À ce jour, Carmina Burana demeure l’une des pièces du répertoire classique les plus connues du grand public, surtout grâce à l’utilisation de son chant initial, O Fortuna, au cinéma, que l’on a entendu, entre autres, dans le film Excalibur de John Boorman.
C’est en 1803 qu’un mystérieux manuscrit fut découvert au monastère bénédiction de Benediktbeuern, en Bavière. Il s’agissait d’un recueil de chants profanes et religieux en latin, en allemand et en vieux français parlant d’amour, du printemps et des plaisirs de la vie que sont la bonne chère, le vin et la fête.
Pour son cycle, Carl Orff a choisi 24 de ces chants regroupés en grandes parties se référant à des personnages ou des lieux. L’introduction, O Fortuna, invoque la déesse de la chance dans la mythologie romaine, qui revient dans la conclusion. Cruelle reine du monde, Fortuna y est dépeinte comme une roue impitoyable qui tourne en entraînant ses sujets dans un destin sur lequel ils n’ont aucun contrôle.
Les parties centrales se déroulent au printemps, dans les prés, à la taverne et dans les cours d’amours. Elles donnent lieu à de multiples scènes exprimant les joies et les peines de l’existence et présentent l’amour des points de vue masculin et féminin. Il en résulte une ambiance généralement festive et souvent teintée d’humour. On pense, entre autres, aux chansons à boire gaillardes et au cygne en train de rôtir sur la broche qui se lamente sur son sort.
Sur le plan musical, Carl Orff n’a pas tenté d’imiter ou de réimaginer la musique médiévale. Il a plutôt profité de cette découverte pour se réinventer. Jusque-là, ses compositions étaient influencées par la musique postromantique de Richard Strauss et de ses contemporains. Avec Carmina Burana, il vit une occasion de développer un style unique, basé sur des rythmes et des harmonies simples, qui tranchait radicalement avec la musique de son époque.
Dès sa première, à Francfort-sur-le-Main, le public adopta Carmina Burana, qui rejoint l’être humain dans ses dimensions les plus fondamentales et primitives. Il ne faut pas s’en étonner puisque Carl Orff, qui a révolutionné la pédagogie musicale en renouant avec les aspects physiques et dansants de la musique, a imaginé une œuvre viscérale et spectaculaire qui n’a jamais cessé d’inspirer les artistes de toutes disciplines depuis sa création.

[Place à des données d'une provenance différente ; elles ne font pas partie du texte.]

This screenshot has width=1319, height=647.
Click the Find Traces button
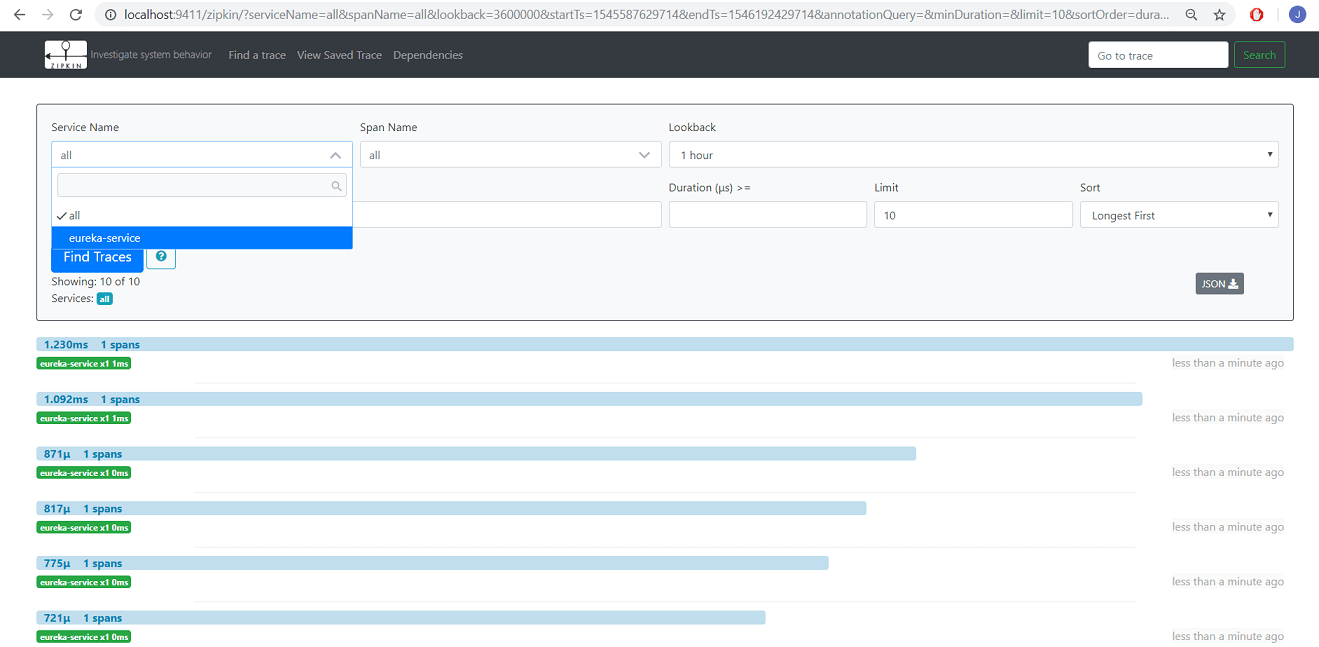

Dans l’univers de la danse, Carmina Burana a connu de nombreuses adaptations au fil des années. Les Grands Ballets montèrent pour la première fois en 1966 la version du chorégraphe Fernand Nault, qui connut un succès fulgurant lors de sa présentation à l’Exposition universelle, une année plus tard. Plusieurs tournées et représentations s’ensuivirent, l’œuvre devenant l’une des plus célébrées du répertoire des Grands Ballets.